- _EXERCISE BRIEF_
After reading the data, copy it out in full and exactly.

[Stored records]
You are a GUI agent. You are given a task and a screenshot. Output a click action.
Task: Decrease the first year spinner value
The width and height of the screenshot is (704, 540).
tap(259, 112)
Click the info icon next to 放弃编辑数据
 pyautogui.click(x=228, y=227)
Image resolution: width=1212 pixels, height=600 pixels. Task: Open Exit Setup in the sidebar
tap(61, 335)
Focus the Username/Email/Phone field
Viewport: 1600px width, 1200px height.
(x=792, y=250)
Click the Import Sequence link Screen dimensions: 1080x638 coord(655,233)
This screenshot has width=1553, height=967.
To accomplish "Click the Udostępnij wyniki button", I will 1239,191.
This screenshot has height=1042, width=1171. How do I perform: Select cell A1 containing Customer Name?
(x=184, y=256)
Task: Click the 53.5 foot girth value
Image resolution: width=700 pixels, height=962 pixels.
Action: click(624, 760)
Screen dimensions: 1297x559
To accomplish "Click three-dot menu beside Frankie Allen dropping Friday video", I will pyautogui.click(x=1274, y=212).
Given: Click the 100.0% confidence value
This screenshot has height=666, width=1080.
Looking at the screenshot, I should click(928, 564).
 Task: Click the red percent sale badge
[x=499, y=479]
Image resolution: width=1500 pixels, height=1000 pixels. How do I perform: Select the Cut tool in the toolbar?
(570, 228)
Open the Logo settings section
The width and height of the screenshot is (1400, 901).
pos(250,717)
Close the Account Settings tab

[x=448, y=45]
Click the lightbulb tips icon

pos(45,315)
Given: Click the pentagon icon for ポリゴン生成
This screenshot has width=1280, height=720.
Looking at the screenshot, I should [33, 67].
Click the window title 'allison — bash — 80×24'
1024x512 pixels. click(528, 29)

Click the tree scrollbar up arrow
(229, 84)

- _EXPECTED ANSWER_
You are a GUI agent. You are given a task and a screenshot. Output a click action.
Task: Decrease the first year spinner value
The width and height of the screenshot is (704, 540).
tap(259, 112)
Click the info icon next to 放弃编辑数据
 pyautogui.click(x=228, y=227)
Image resolution: width=1212 pixels, height=600 pixels. Task: Open Exit Setup in the sidebar
tap(61, 335)
Focus the Username/Email/Phone field
Viewport: 1600px width, 1200px height.
(x=792, y=250)
Click the Import Sequence link Screen dimensions: 1080x638 coord(655,233)
This screenshot has width=1553, height=967.
To accomplish "Click the Udostępnij wyniki button", I will 1239,191.
This screenshot has height=1042, width=1171. How do I perform: Select cell A1 containing Customer Name?
(x=184, y=256)
Task: Click the 53.5 foot girth value
Image resolution: width=700 pixels, height=962 pixels.
Action: click(624, 760)
Screen dimensions: 1297x559
To accomplish "Click three-dot menu beside Frankie Allen dropping Friday video", I will pyautogui.click(x=1274, y=212).
Given: Click the 100.0% confidence value
This screenshot has height=666, width=1080.
Looking at the screenshot, I should click(928, 564).
 Task: Click the red percent sale badge
[x=499, y=479]
Image resolution: width=1500 pixels, height=1000 pixels. How do I perform: Select the Cut tool in the toolbar?
(570, 228)
Open the Logo settings section
The width and height of the screenshot is (1400, 901).
pos(250,717)
Close the Account Settings tab

[x=448, y=45]
Click the lightbulb tips icon

pos(45,315)
Given: Click the pentagon icon for ポリゴン生成
This screenshot has width=1280, height=720.
Looking at the screenshot, I should [33, 67].
Click the window title 'allison — bash — 80×24'
1024x512 pixels. click(528, 29)

Click the tree scrollbar up arrow
(229, 84)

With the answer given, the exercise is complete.